ABSTRACT

THE ASHIKAGA LAND SYSTEM REVIVED IN THE TOKUGAWA PERIOD.- As stated in the preceding chapter, prior to the Tokugawa period, rights over land were of two classes, Jochi-ken and Gechi-ken, the former developing into merely the right of control and the latter into ownership, both rights being salable articles. In Ashikaga times the taxes began to be paid more in money than in kind, but the system was a chaotic one, and rates of taxation varied throughout Japan. When Hideyoshi came into power he carried out an adjustment of the land and taxation system which then prevailed, and in their turn the Tokugawa revised the taxation system established by the Toyotomis.
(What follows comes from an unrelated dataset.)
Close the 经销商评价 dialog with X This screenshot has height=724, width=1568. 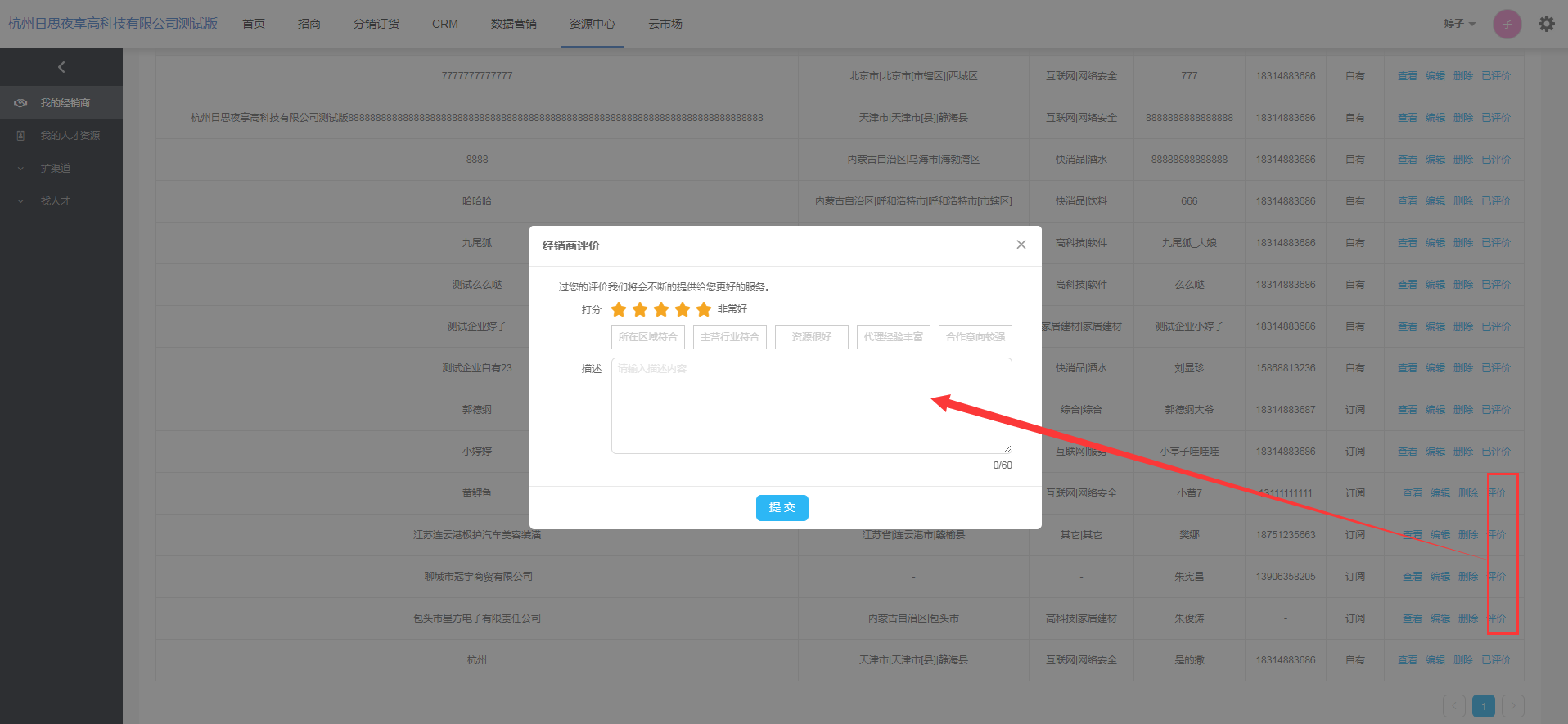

Hideyoshi concentrated all the taxes on land, discontinuing the miscellaneous taxes that had been raised prior to his time, but his successors, the Tokugawa, reverted to the minor taxes as in Ashikaga days, over and above the land-tax. Under Hideyoshi's land system, out of the total output of rice from the arable land, the Ryoshu or lord, who possessed the right of controlling the land, took twothirds, and the remaining one-third went to the farmer, who held the Gechi-ken or right of cultivation or true ownership over the land, and who actually worked on it. This system, too, was abolished by the Tokugawa as soon as they grasped the reins of government, which left Japan again without a common rate of taxation in practice all over the country, and both land and taxation system fell back into the chaotic state which characterized the Ashikaga period. Toyotomi Hideyoshi accomplished his political achievements in a very short time, and they were quickly undone by Tokugawa Iyeyasu's reactionary policy, and the same was the case with his systems of land and taxation. Generally speaking, therefore, the land system of the Tokugawa period was nothing but a revival of the land system operated in the later years of the Ashikaga Period.